By: Young Kim
In hopes of standing out to colleges, students have been known to take AP (advanced placement) courses in order to bolster their resume. Students may also take other standardized testing such as the SAT (scholastic assessment test) and the PSAT (Preliminary SAT) as additional supplements. In a society where education is highly valued, these opportunities are considered extremely important to many families. Yet while education is valued as the utmost importance there is a major flaw within the American education system. A system that should be created in order to allow better opportunities for the youth is controlled by one major company: College Board.
While College Board labels itself as a not-for-profit organization, they can only be described as a monopoly in a very lucrative industry. College Board reported that in 2019, over 2 million students took the SAT while over 1 million students took around 4 million AP tests. While these numbers may show the progression of students wanting to gain a higher education, it is impossible to not account for the millions of dollars of profit gained. Before the 2020-2021 school year, the cost of taking 1 AP course test was $94 (now $95) with the SAT costing $49 and $65 with an essay, which many colleges require in applications. According to Forbes, these prices have allowed College Board to amass over $1 billion in revenue in addition to $100 million in untaxed surplus and another $400 million invested within hedge funds. With these funds, David Coleman, the chief executive of College Board, has a salary of around $2 million a year.

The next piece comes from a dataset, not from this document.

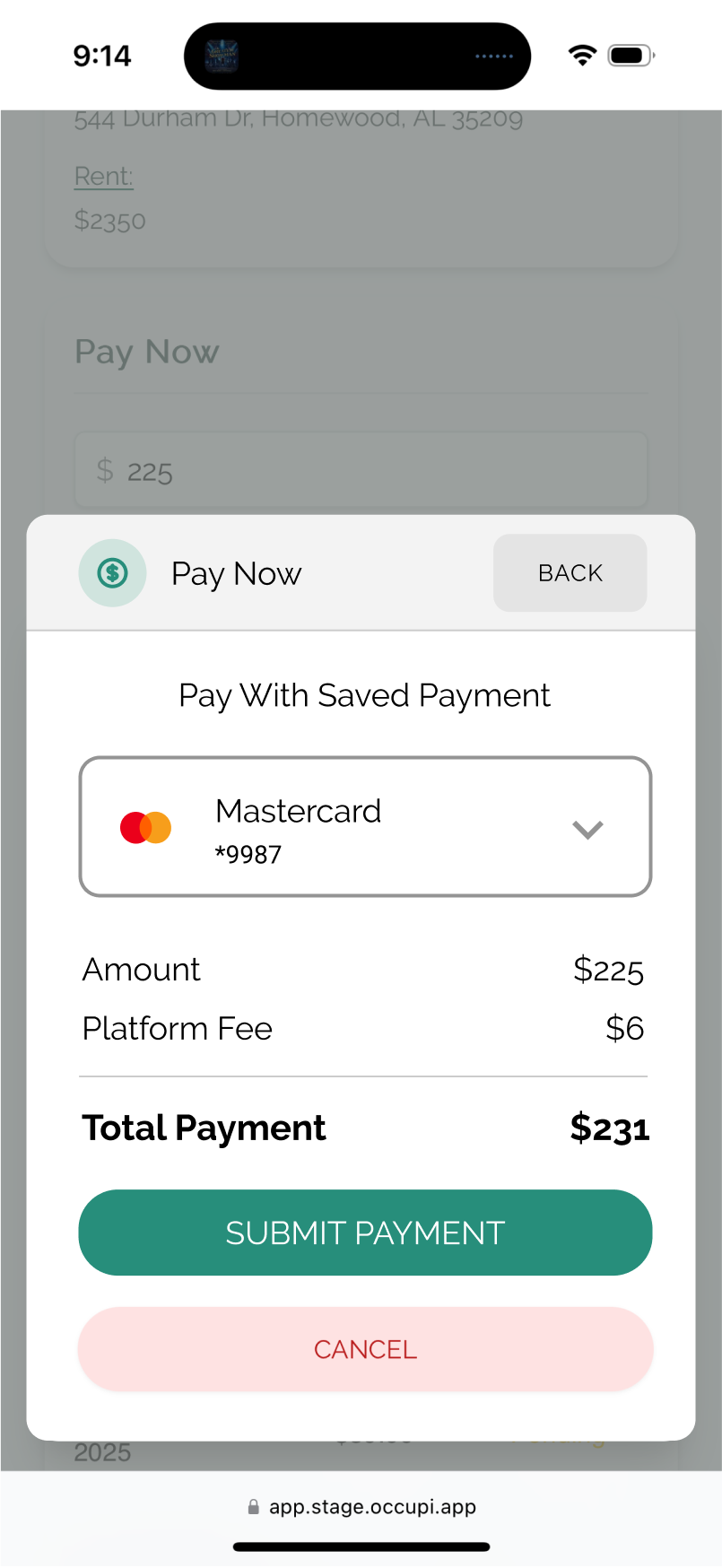This screenshot has width=722, height=1568.
Task: Click the BACK button
Action: tap(570, 572)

The College Board has been criticized in the past for making the prices of testing too high, allowing a distinguished advantage for the wealthy. This was evident in last year’s AP testing which was announced to be taken online. In summary, the most important tests of the year were allowed to be tested within the student homes, where there was no supervision and an almost too easy method for cheaters to get away with no work. In addition, test takers with a better internet service had the security of expecting everything to work to its fullest capabilities while those with minimal internet access had to constantly fear not being able to enter their test within the allotted time. Besides the obvious discrepancies with wealth playing a key role in the scores, many students suffered when the College Board servers crashed due to the sheer number of people who attempted to input their test. These students were crushed with not being able to turn in their tests with College Board advising them to retake again in June. While COVID-19 did make drastic changes only a few months before the tests, many were upset with College Board’s solution as well as their lack of communication. With the inherent problems following an online formatted test, families have racked up a $500 million lawsuit against the College Board.

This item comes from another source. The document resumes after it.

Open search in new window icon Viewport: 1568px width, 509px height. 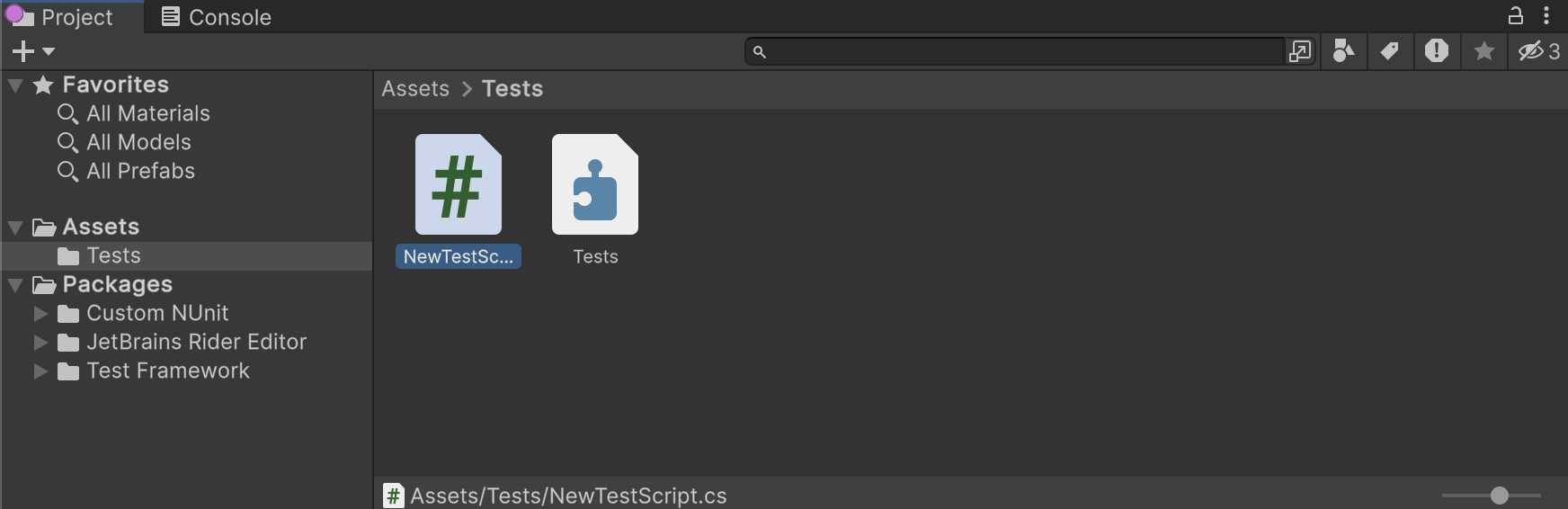(x=1300, y=51)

Students all over the nation are beginning to understand the consequences of giving the future of their college life over to a corporation that puts profits before the wellbeing of the test takers. For solutions, the College Board should either be disbanded into smaller corporations for each aspect of testing or testing should be gotten rid of entirely. With a system clearly favoring those fortunate enough to have a stable testing and learning environment, College Board has failed to uphold its moral duties of a not-for-profit organization.

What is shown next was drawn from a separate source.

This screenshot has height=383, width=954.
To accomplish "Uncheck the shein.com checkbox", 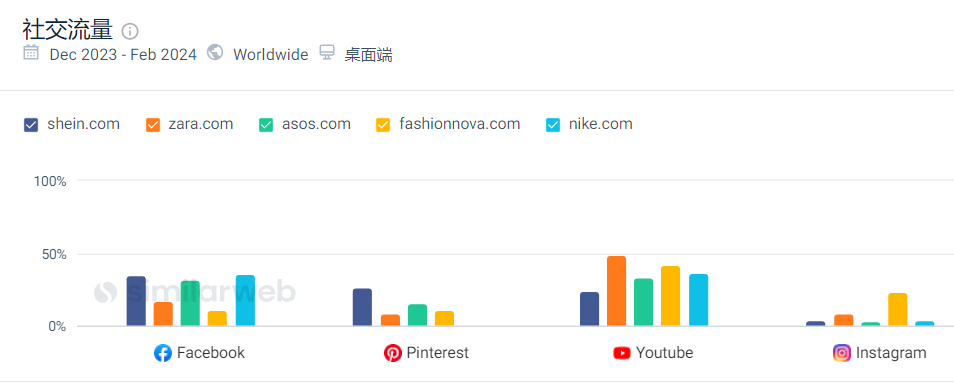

Student education should not be made into a lucrative business. It should be either equally accessible to all or taken away as a whole. There is a disconnect between the well thought out intentions of furthering an education and only giving an education to those that can afford it. The dark consequences of the education monopoly is clearly evident, but the question remains: what replaces a system that has been integrated into thousands of highschools all over the nation?